= Tweeza =

Tweeza (تويزة), also Touiza or Tiwizi, is the term used in North Africa to designate the cooperation in a Sufi and cultural heritage in which a group from the tariqa or zawiya in a community or village gathers and cooperates in order to contribute to the achievement of charitable work, help the needy or the poor, build a house for a person or a mosque, clean a cemetery, village, or mosque, or harvest wheat fields and olive trees.

== Presentation ==
The Tweeza is reflected in the village societies revolving around the Sufi zawiyas by voluntary action of cleaning, weeding, collecting waste and other rubbish as well as the planting of fruit and ornamental trees.

This collective and voluntary activity of the murids is thus initiated to rehabilitate scrub cemeteries, which represents a gesture of awareness which implies a surge of solidarity from the citizens of the entire village.

In addition to the Sheikh of the Zawiya of the region who oversees the activity of the Tweeza through his Barakah, it is also the ' of each village to coordinate the associative logistics in collaboration with local elected officials and Imams of mosques, and even personalities acquired for the environmental and social cause of the community.

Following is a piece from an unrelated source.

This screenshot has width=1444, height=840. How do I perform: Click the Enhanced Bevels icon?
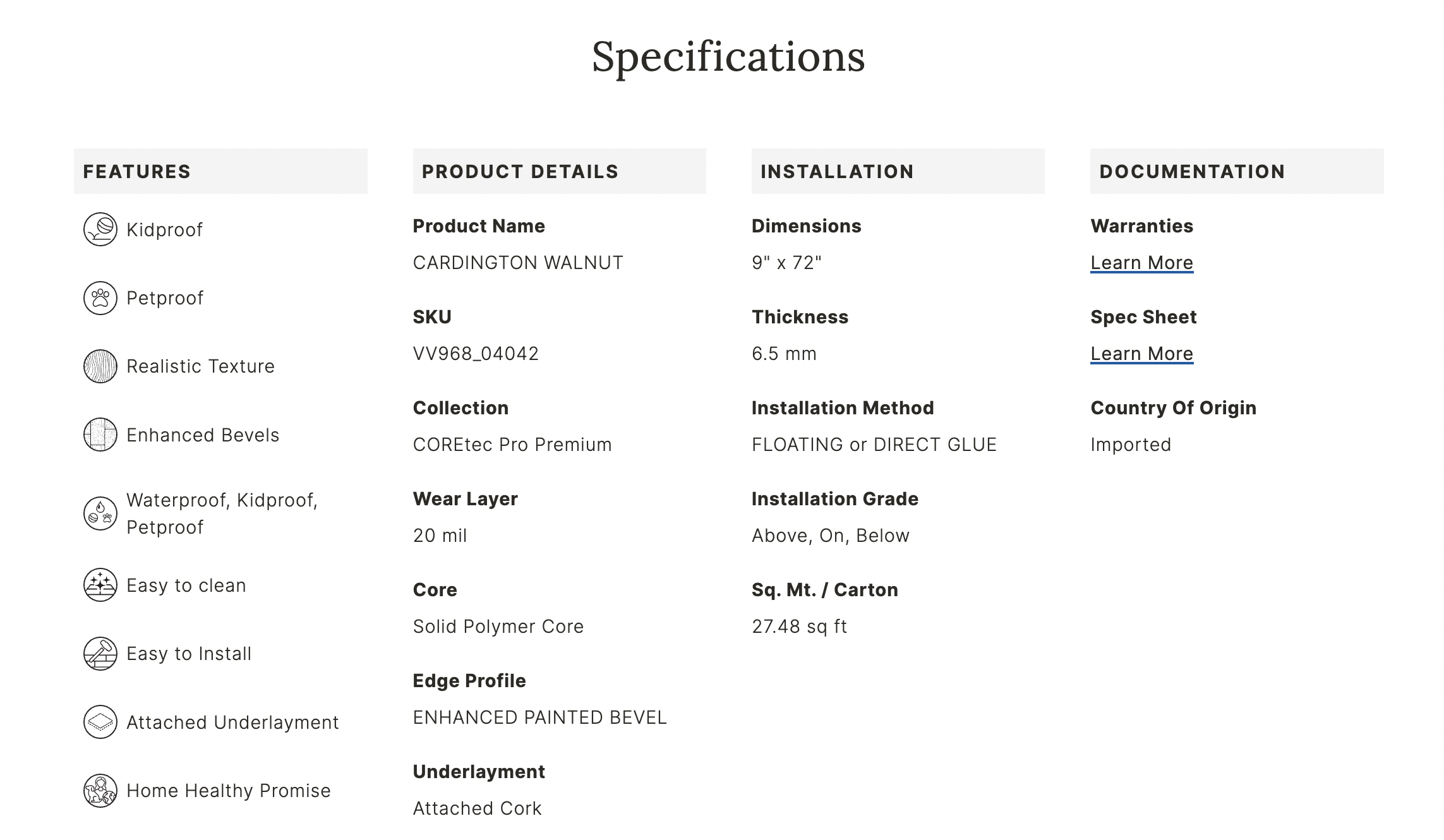pos(100,435)
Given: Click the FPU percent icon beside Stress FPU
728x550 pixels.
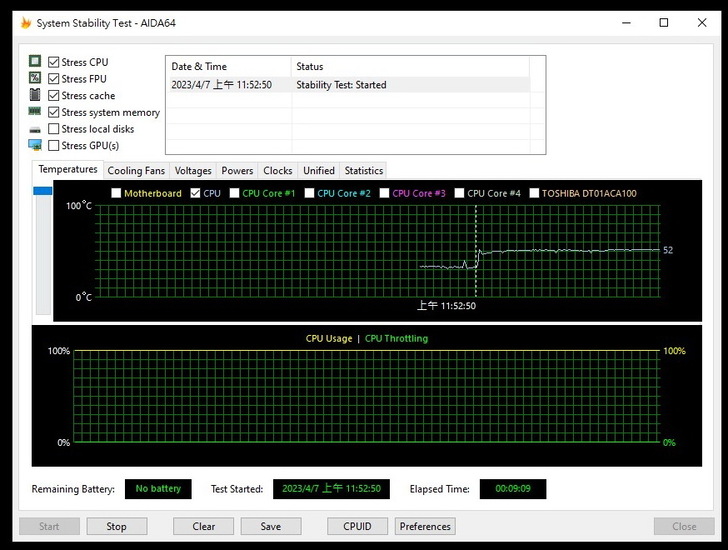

This altruistic participation results in the donation of quality shrubs from botanical nurseries, especially during the rainy season despite the unfavorable climatic conditions.

This action maintains the concept of Tweeza and rehabilitates it in the form of a voluntary service which was once practiced everywhere in the rural and village world, and which must be protected and preserved from the tendency to disappear over time due to modernity and urbanization.

The Tweeza supposes the union or the conjugation of the efforts of the "Thadjmaath" to carry out works of common interest such as the plowing and sowing campaigns, the construction of mosques, zawiyas and medersas.

It is also a form of mutual aid to support underprivileged groups when it comes to building homes by reducing and mitigating the resulting financial charges.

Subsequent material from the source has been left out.